After 90 min, feeding was interrupted and corals were transferred into a clean chamber to examine post-ingestion microbead localization at 0, 30, 60, 90 and 1440 min (24 h) post-feeding. Immediately post-feeding, microbeads were significantly concentrated in the central mesentery (figure 2; electronic supplementary material, table S1) and the microbead number per polyp was highest (electronic supplementary material, table S2). Between 30 and 90 min post-feeding, remaining microbeads were still concentrated in the central mesentery, but fewer beads were observed, suggesting that corals were egesting microbeads (electronic supplementary material, tables S1 and S2). Twenty four hours later (1440 min), few beads were left (electronic supplementary material, table S2), and there were no significant differences in microbead location (electronic supplementary material, table S1).

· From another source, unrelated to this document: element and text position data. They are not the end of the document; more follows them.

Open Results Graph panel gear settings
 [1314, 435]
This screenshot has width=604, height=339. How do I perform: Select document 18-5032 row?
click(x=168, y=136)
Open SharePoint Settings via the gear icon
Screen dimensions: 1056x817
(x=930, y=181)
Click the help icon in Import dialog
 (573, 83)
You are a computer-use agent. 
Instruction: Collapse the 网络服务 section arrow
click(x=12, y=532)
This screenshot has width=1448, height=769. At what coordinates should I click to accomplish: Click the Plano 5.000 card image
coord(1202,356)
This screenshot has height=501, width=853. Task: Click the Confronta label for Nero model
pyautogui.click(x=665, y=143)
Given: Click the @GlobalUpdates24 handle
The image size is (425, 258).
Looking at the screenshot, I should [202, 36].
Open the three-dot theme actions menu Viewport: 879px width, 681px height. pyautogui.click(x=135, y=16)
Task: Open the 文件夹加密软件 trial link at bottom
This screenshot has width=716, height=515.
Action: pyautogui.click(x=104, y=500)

(d). Microplastics as a barrier to food intake

When corals were exposed to copepods or live brine shrimp after a 15 min exposure to either BSE or microbeads, there were no significant differences between the amounts of new prey items consumed (t-tests, p = 0.3, 0.6, respectively; figure 4a,b). Similarly, when corals were initially exposed to BSE, they continued to eat BSE when exposed again. However, no BSE was eaten by polyps after an initial 15 min exposure to microbeads (permutation test, p = 0.05; figure 4c). Similarly, corals that were concurrently exposed to both BSE and microbeads preferentially ingested microbeads (paired permutation test, p < 0.004; figure 5).

Figure 4.

Figure 4.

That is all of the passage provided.